» Your assignment
Filter the data for lines with the word "each", then copy every line so identified.

BEGIN Excerpted records

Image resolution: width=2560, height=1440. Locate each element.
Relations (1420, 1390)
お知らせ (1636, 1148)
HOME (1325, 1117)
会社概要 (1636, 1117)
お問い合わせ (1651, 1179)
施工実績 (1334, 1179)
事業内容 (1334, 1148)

END Excerpted records
BEGIN Excerpted records

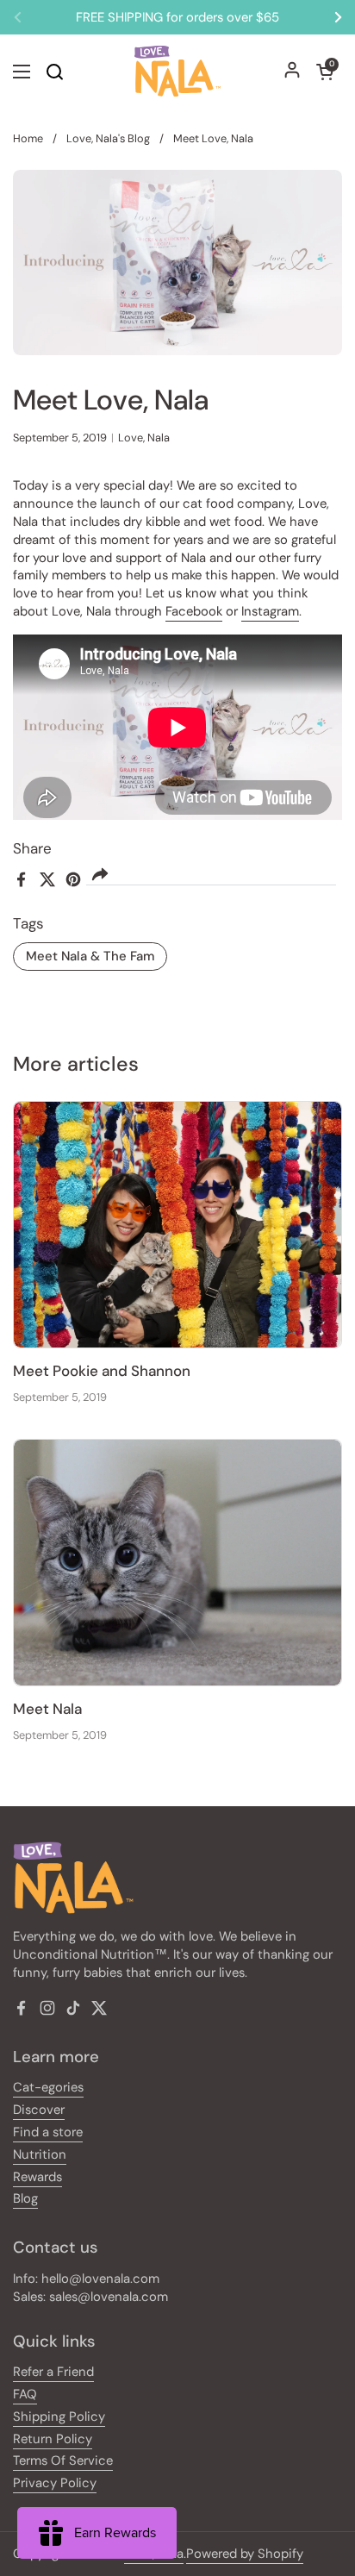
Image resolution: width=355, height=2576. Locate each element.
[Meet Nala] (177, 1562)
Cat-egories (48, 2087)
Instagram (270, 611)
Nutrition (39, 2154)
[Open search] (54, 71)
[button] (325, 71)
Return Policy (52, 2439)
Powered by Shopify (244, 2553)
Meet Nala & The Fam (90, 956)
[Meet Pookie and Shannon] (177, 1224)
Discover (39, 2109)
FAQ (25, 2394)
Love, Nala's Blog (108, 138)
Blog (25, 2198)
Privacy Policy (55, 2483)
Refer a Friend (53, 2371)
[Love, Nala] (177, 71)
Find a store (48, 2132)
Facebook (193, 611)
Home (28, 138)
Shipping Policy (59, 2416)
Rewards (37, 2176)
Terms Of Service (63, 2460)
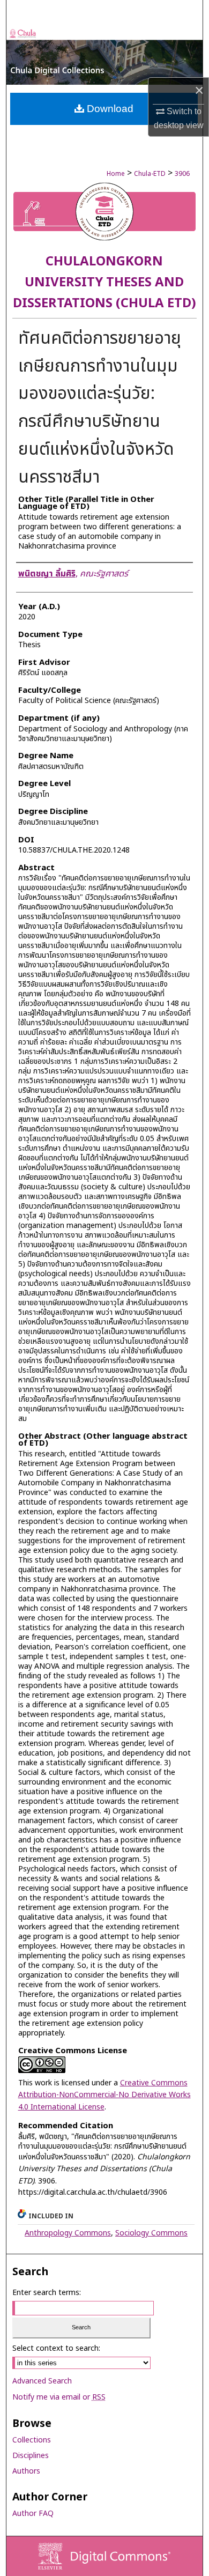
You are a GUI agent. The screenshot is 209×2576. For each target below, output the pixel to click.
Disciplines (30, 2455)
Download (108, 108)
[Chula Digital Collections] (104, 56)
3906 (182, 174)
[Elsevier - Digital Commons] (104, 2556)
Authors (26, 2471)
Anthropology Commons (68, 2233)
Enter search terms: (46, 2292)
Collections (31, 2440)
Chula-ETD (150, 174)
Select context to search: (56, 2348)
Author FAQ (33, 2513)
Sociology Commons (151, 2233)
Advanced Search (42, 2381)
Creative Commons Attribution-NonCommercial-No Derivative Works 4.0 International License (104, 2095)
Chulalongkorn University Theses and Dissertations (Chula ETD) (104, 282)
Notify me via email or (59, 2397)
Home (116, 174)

END Excerpted records

» Answer below
Image resolution: width=2560, height=1440. Locate each element.
Image resolution: width=355, height=2576. Locate each element.
You are a GUI agent. The screenshot is 209×2576. For each target below, output the pixel to click.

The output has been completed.